§ DESCRIPTION OF THE TASK
In the data below, locate each line with the word "label" and list it.

Pixel coordinate grounding data:
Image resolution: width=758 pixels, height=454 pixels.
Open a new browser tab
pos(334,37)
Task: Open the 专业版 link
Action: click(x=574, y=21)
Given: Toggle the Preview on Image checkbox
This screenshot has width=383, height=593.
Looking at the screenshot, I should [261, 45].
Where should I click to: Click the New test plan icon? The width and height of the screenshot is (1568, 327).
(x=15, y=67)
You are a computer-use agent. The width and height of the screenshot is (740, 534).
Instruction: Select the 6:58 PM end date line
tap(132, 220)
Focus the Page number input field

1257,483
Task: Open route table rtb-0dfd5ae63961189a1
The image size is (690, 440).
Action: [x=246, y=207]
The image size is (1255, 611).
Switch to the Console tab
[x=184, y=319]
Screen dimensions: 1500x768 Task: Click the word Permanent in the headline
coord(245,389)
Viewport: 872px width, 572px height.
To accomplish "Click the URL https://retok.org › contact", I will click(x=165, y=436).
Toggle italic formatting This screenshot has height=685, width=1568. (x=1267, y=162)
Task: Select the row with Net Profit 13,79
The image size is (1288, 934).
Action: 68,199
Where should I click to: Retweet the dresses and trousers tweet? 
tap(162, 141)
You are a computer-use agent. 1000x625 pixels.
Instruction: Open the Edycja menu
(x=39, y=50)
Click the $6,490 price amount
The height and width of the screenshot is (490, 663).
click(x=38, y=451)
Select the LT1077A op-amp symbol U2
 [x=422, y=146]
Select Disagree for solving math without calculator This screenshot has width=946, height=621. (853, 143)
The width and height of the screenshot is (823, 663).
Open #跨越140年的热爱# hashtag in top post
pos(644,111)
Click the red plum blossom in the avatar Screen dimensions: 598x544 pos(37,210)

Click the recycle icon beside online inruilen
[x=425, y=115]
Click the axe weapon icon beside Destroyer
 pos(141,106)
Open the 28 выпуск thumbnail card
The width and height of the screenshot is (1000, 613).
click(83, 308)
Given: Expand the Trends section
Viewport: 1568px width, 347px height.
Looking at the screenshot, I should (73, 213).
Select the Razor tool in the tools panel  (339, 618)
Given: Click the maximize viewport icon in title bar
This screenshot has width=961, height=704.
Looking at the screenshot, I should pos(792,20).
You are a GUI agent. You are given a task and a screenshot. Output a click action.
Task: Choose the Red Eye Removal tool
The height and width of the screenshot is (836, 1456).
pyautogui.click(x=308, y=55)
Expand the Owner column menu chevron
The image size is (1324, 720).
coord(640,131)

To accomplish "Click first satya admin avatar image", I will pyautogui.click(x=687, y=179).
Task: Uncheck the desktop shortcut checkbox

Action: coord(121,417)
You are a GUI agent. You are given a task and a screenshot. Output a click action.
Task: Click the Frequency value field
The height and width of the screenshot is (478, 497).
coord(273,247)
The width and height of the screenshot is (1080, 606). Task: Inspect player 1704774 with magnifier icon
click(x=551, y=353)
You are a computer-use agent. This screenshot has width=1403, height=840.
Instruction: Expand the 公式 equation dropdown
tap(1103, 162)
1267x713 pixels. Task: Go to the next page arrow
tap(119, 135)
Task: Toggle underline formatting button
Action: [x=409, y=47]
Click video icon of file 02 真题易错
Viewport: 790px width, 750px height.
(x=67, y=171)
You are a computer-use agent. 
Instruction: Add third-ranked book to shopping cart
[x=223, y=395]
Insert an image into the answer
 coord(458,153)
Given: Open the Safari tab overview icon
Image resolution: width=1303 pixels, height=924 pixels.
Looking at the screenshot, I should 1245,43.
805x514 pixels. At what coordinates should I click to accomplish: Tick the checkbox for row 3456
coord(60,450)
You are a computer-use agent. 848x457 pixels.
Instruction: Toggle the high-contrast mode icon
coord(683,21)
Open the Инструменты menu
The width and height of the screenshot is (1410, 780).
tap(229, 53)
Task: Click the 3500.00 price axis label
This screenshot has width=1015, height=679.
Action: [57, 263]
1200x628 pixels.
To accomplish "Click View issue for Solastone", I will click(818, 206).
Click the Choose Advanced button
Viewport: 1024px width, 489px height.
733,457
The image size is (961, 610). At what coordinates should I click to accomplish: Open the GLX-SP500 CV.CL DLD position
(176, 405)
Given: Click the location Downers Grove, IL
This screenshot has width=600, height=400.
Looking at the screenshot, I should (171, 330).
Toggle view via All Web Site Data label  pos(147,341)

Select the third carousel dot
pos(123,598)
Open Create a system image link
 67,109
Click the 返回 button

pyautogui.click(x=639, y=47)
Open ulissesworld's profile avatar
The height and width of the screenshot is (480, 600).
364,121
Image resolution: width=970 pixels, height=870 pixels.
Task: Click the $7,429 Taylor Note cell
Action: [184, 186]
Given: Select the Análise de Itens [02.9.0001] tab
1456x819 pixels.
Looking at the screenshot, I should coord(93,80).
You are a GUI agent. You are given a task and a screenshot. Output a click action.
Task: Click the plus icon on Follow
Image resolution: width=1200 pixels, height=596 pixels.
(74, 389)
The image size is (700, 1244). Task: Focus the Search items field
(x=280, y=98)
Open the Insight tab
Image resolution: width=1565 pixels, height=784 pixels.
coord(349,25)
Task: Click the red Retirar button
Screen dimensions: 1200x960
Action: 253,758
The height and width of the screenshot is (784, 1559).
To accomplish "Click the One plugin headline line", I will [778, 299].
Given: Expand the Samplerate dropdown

§ EXERCISE RESPONSE
Task: Click the 3500.00 price axis label
Toggle view via All Web Site Data label  pos(147,341)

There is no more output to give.